Quando os olhos cansam, ela passa o celular para a filha mais velha, Manuela, de 9 anos, que gosta de assistir a vídeos de maquiagem. “Eu uso internet, assisto, assisto e assisto para ganhar tão pouco. Desanima demais”, desabafa.
Atualmente, sua expectativa é ser aprovada em uma entrevista de emprego que fez no fim de 2020.
Da desconfiança ao dinheiro na conta
Para Thiago Henrique Tofanin, 19 anos, o abre e fecha de aplicativos tem sido lucrativo, mas já teve dias melhores. Ele conheceu essas opções em 2019, antes de chegar à vida adulta. No início, duvidava que fosse verdade, mas decidiu se arriscar.
Da desconfiança ao dinheiro na conta
Para Thiago Henrique Tofanin, 19 anos, o abre e fecha de aplicativos tem sido lucrativo, mas já teve dias melhores. Ele conheceu essas opções em 2019, antes de chegar à vida adulta. No início, duvidava que fosse verdade, mas decidiu se arriscar.
À época sem emprego, morava em uma favela em Ribeirão Preto (SP) com a esposa, Raiani, da mesma idade. Ele viu tutoriais na internet, começou a indicar aplicativos para vizinhos e depois em grupos de Facebook e WhatsApp.
Tofanin acordava cedo e virava a noite entre indicações e missões. Ele conta que ganhava, em média, R$ 1.800 por semana. O jovem divulgava códigos e links para pessoas do Brasil e do mundo, como Estados Unidos, Portugal e Paraguai. “Eu traduzia o texto no Google e enviava para eles”, afirma, aos risos.
Com a remuneração, mudou-se para Batatais, cidade do interior paulista. A renda com os aplicativos, contudo, caiu nos últimos meses. Primeiramente, porque conseguiu um bico como servente de obras. Depois, reparou que a quantidade de interessados nessas promessas tentadoras aumentou consideravelmente nos meses de pandemia.
Hoje, Tofanin relata que fatura R$ 800 por semana. Ele divide o celular com a esposa, que cumpre missões e jogos enquanto o marido trabalha fora. O aparelho tem mais de 20 aplicativos que são acessados constantemente.
O trabalho como servente paga menos da metade do que ele consegue na internet. “Antes de entrar [nos apps], eu cheguei a passar fome. Hoje tem mais concorrentes. Se eu ganhar R$ 100 por dia, é melhor do que nada. Não reclamo, ganho de um jeito fácil. Antigamente, usava o dinheiro para manter a casa, hoje eu guardo no banco.”

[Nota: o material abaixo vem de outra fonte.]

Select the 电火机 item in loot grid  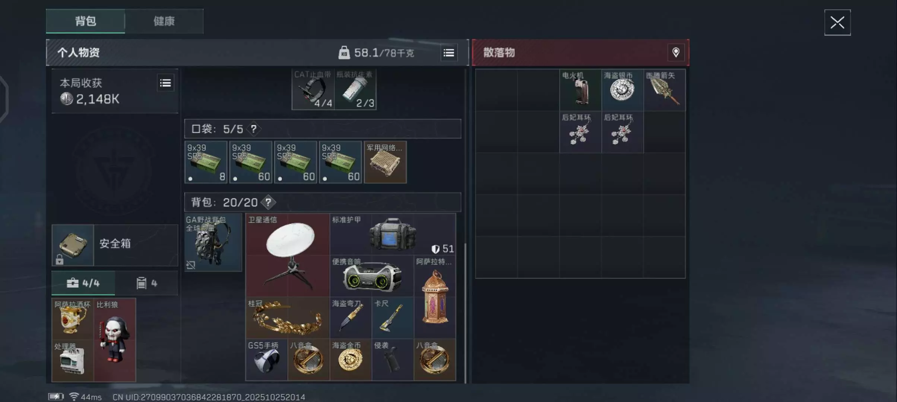point(580,90)
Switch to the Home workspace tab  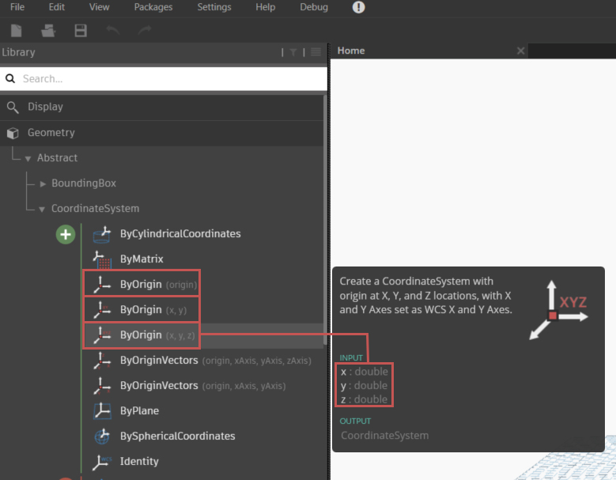tap(351, 51)
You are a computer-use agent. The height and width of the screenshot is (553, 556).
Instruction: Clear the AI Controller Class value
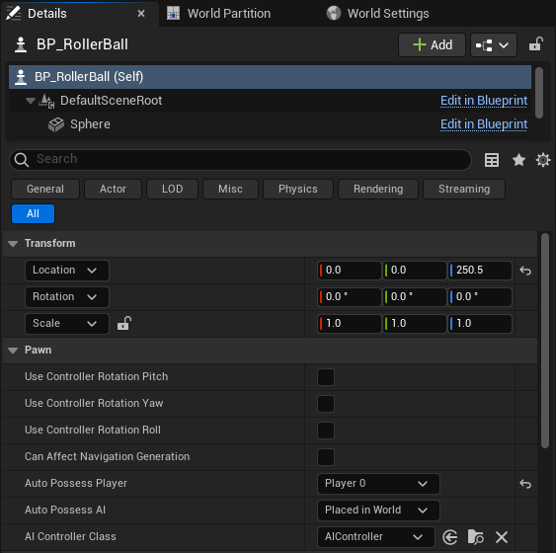pyautogui.click(x=502, y=537)
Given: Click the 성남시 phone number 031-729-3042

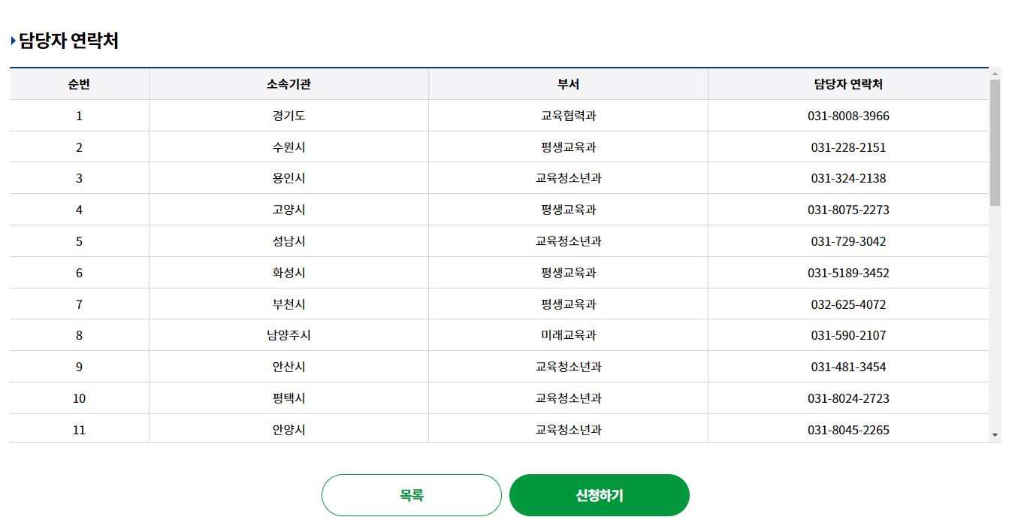Looking at the screenshot, I should click(x=848, y=241).
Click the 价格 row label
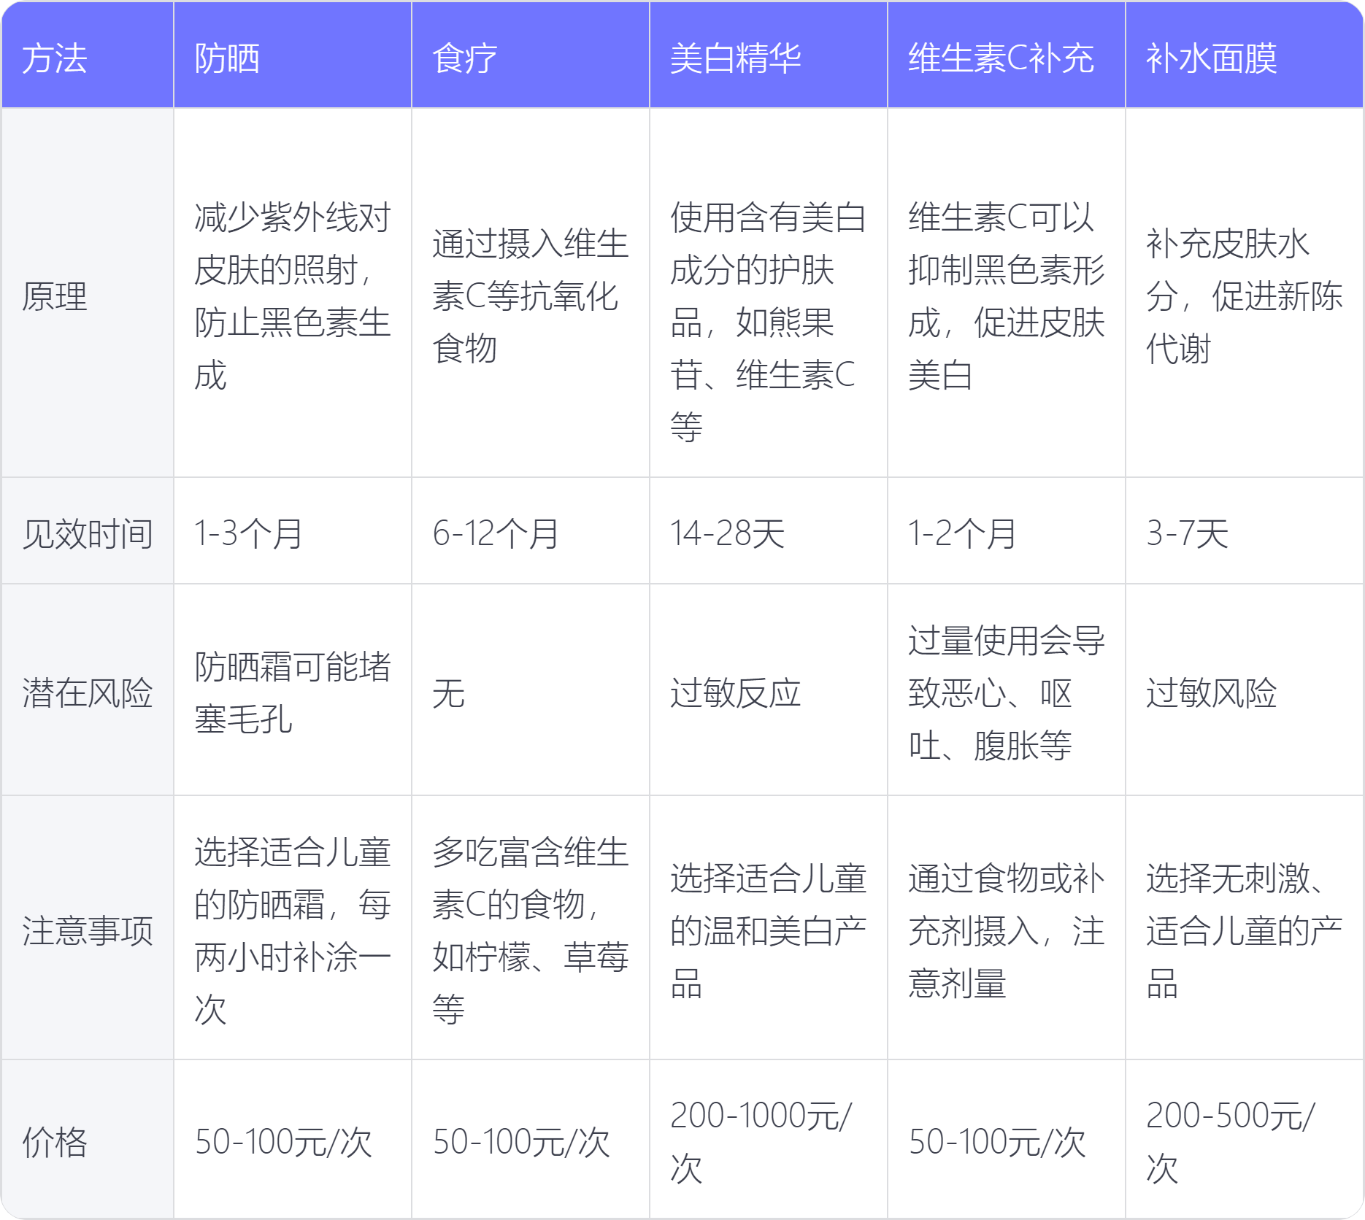The height and width of the screenshot is (1220, 1365). tap(55, 1142)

Uma realidade chamada golpe
No entanto, nem tudo é tão fácil como parece. Tofanin já foi vítima de golpes em algumas ocasiões. Para ser remunerado em algumas missões, os aplicativos pedem que os usuários façam transferências bancárias para serem pagos.

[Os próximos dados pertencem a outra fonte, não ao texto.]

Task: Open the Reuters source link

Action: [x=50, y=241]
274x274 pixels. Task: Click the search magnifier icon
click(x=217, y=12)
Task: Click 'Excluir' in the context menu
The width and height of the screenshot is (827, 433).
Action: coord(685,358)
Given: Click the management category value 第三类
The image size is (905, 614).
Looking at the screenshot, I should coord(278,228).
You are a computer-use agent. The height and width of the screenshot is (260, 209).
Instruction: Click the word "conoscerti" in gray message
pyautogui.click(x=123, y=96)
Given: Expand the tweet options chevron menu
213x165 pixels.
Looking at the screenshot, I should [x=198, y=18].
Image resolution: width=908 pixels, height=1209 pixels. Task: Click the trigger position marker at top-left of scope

É aí que entram as pequenas fraudes, quando pessoas desconhecidas realizam movimentações financeiras de R$ 5 ou R$ 10, e o golpista bloqueia o perfil da pessoa assim que o dinheiro cai na conta.
De acordo com o coordenador do Programa de Telecomunicações e Direitos Digitais do Instituto Brasileiro de Defesa do Consumidor (Idec), Diogo Moyses, é preciso ter cuidado em situações desse tipo.
“O consumidor deve ficar atento e não processar qualquer movimentação financeira caso não tenha convicção de que o interlocutor é de confiança e de fato representa a empresa. É importante entrar em contato com a empresa para checar se de fato trata-se de um representante credenciado”, diz.
Moyses acrescenta que as empresas podem ser responsáveis por golpes do gênero. O primeiro passo é registrar um boletim de ocorrência e notificar a companhia.
“A empresa precisa fazer as correções necessárias ou até cessar as ações em função dos prejuízos que está gerando a terceiros. Se for o caso, [o cliente] pode solicitar o reembolso dos valores subtraídos do consumidor. Se a empresa se negar a fazer isso, o consumidor deve buscar o Procon e, em última instância, o Juizado Especial.”
Mesmo com ameaças, Tofanin diz que está mais atento a trapaças. Só faz transações financeiras se for pessoalmente, frente a frente, de preferência conhecida. Para ele, os ganhos são maiores que as perdas, sobretudo com o desemprego em alta. “Eu falo que as pessoas têm que usar baixar e aproveitar enquanto nos pagam”, finaliza.